> Work instructions
The expected output is every record below, transcribed exactly, with the pictures left out.

> Provided data
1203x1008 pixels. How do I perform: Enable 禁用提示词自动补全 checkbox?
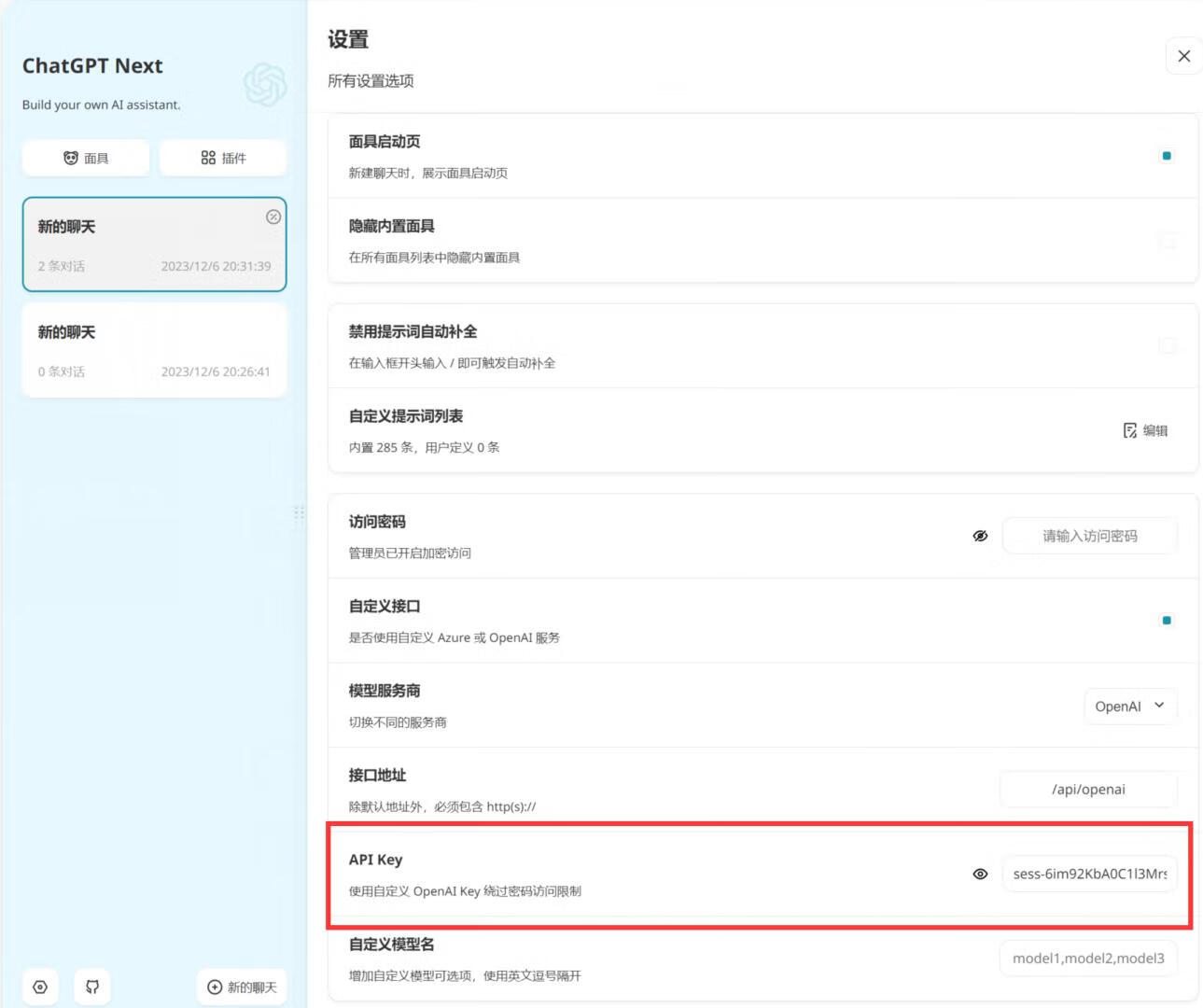point(1167,345)
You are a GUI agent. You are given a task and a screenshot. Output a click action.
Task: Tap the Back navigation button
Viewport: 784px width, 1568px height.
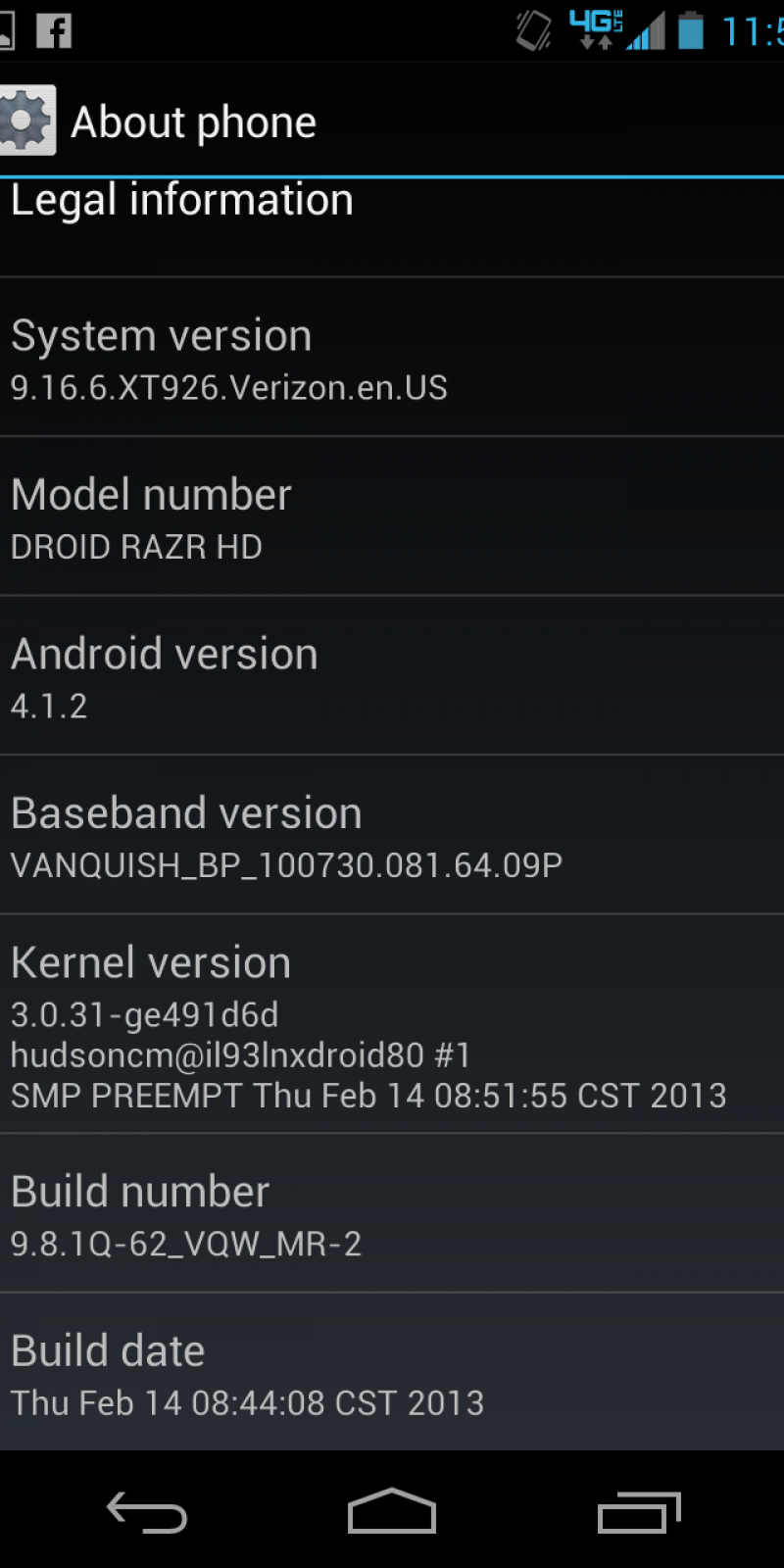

> Written answer
1203x1008 pixels. How do I perform: Enable 禁用提示词自动补全 checkbox?
point(1167,345)
You are a GUI agent. You are given a task and a screenshot. Output a click action.
Task: Tap the Back navigation button
Viewport: 784px width, 1568px height.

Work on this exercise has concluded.